(di Giovanni Palombo) – La scomparsa di John Renbourn è un momento doloroso per il mondo della musica e ancor di più per quello della chitarra acustica, di cui John è stato sempre uno dei riferimenti più importanti. Un talento visionario lo aveva condotto a uno stile trasversale e dunque, necessariamente, originale. Uno stile in cui convivevano il classico e il barocco, il folk e il blues, la curiosità verso il jazz e, in definitiva, il tentativo di riunire in una sola voce l’eredità musicale europea con i nuovi stimoli di oltreoceano, traghettati dal blues.
Inizialmente inviso ai puristi sia della chitarra classica che del folk più tradizionale, insieme a Bert Jansch – con cui divideva musica e appartamento – aveva conquistato in breve tempo un posto di prestigio e notorietà nel nascente folk revival inglese, fino a dare vita con Bert al gruppo dei Pentangle, che in poco tempo si trovò in cima al pantheon dei protagonisti della nuova musica acustica, innovativa e aperta a influenze disparate.
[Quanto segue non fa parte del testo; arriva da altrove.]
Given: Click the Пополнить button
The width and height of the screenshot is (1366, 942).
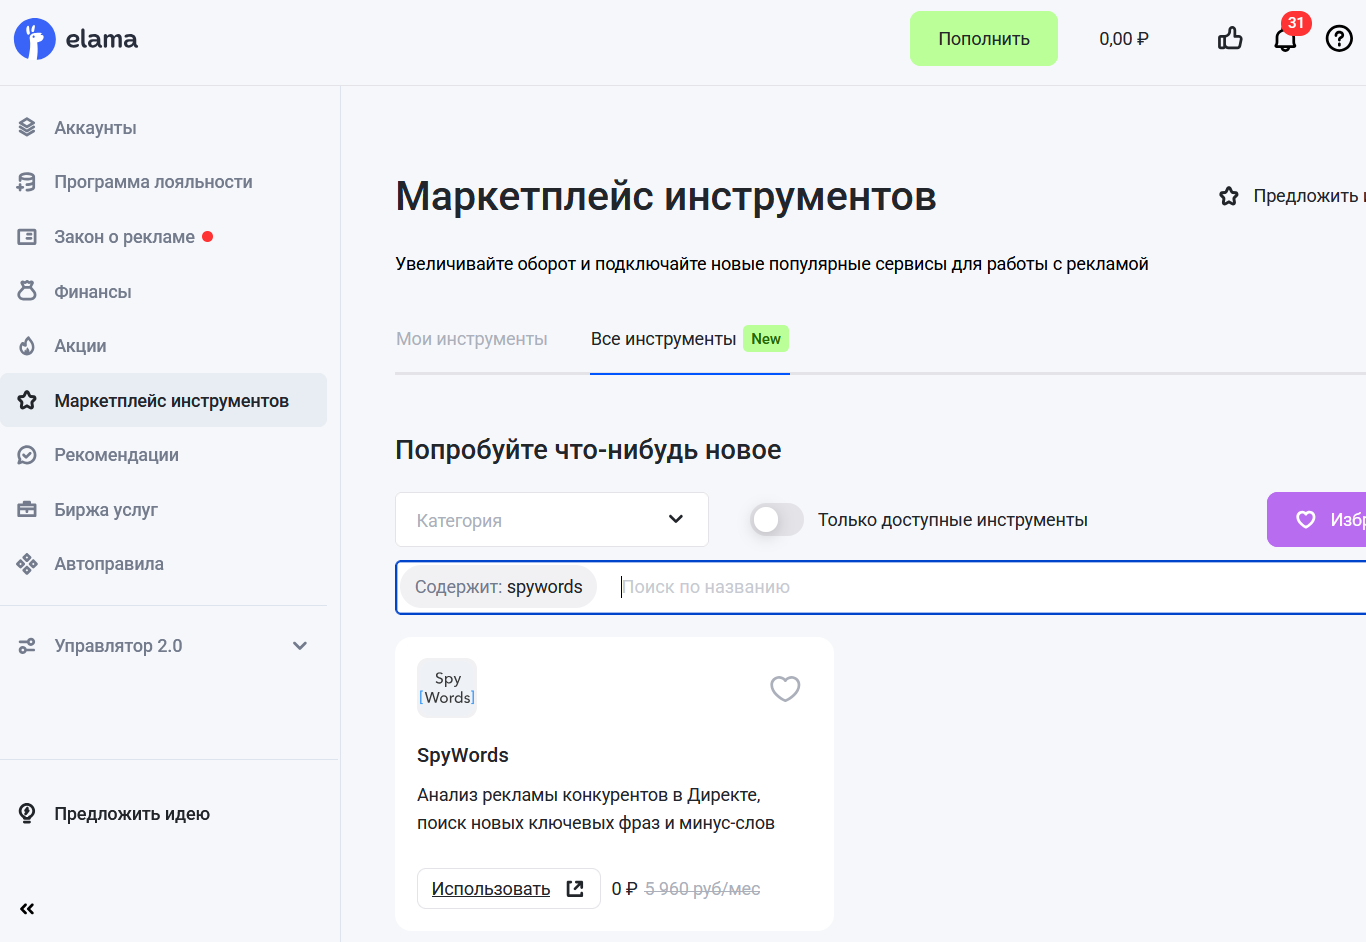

La musica dei Pentangle, con la ritmica di Danny Thompson e Terry Cox, e la voce di Jacqui McShee oltre alle chitarre di John e Bert, era il riflesso di un periodo ricco di forti cambiamenti, di un rimescolamento culturale che nella musica vedeva nascere e progredire nuove idee. Oltre a una fortunata tournée inglese, i Pentangle si trovarono immediatamente proiettati negli Stati Uniti, dove ebbero l’opportunità di suonare nei luoghi in cui stava accadendo tutto il nuovo, dal Newport Festival ai locali californiani più noti, come il Fillmore, condividendo serate con musicisti come i Grateful Dead, i Canned Heat, Sonny Terry e Brownie McGhee, e tanti altri.
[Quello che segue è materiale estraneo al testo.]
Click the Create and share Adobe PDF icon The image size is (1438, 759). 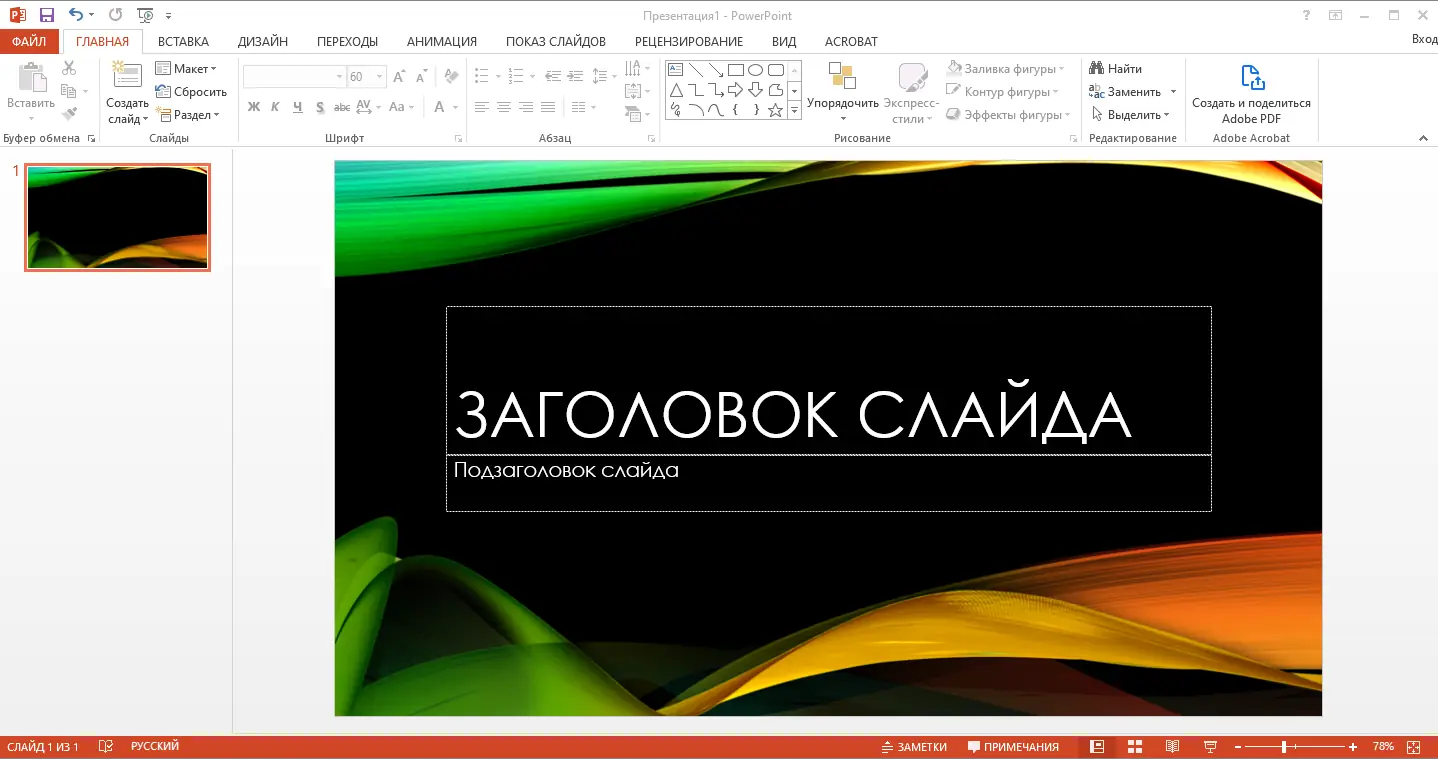tap(1252, 77)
Ho incontrato John Renbourn a Roma nei primi anni ‘80, attraverso Stefan Grossman, ma giusto per uno scambio di battute. Però possedevo più o meno tutti i suoi dischi del periodo e cercavo di non perdere nessuno dei suoi concerti al Folkstudio. Per me, giovane musicista, era un mito e rappresentava un esempio di espressione e ricerca musicale importante. Talmente importante da riproporre nel mio gruppo di allora, gli Albacustica, negli ovvi limiti del possibile, alcuni brani dei Pentangle.
Particolarmente interessante era il fatto che utilizzasse la tecnica della chitarra classica su delle chitarre steel-string, con un risultato sorprendente sia per dinamica che per sonorità, un suono convincente e intenso ma allo stesso tempo leggero e pulito. Questa nuova interpretazione della chitarra operata da Renbourn e da alcuni altri precursori degli anni ‘60, come lo stesso Jansch e prima ancora Davey Graham, hanno influenzato in modo permanente tutto il movimento della chitarra acustica europea; e, in un gioco di rimando, anche di quella americana successiva.
Numerosi artisti hanno incarnato un suono o uno stile. Un numero minore sembra qualche volta rappresentare lo spirito stesso di una rivelazione più ampia, che abbraccia e riporta esperienze, forme e sentimenti in un modo che tocca l’animo di tanti. Ecco, direi che John Renbourn sia uno di questi.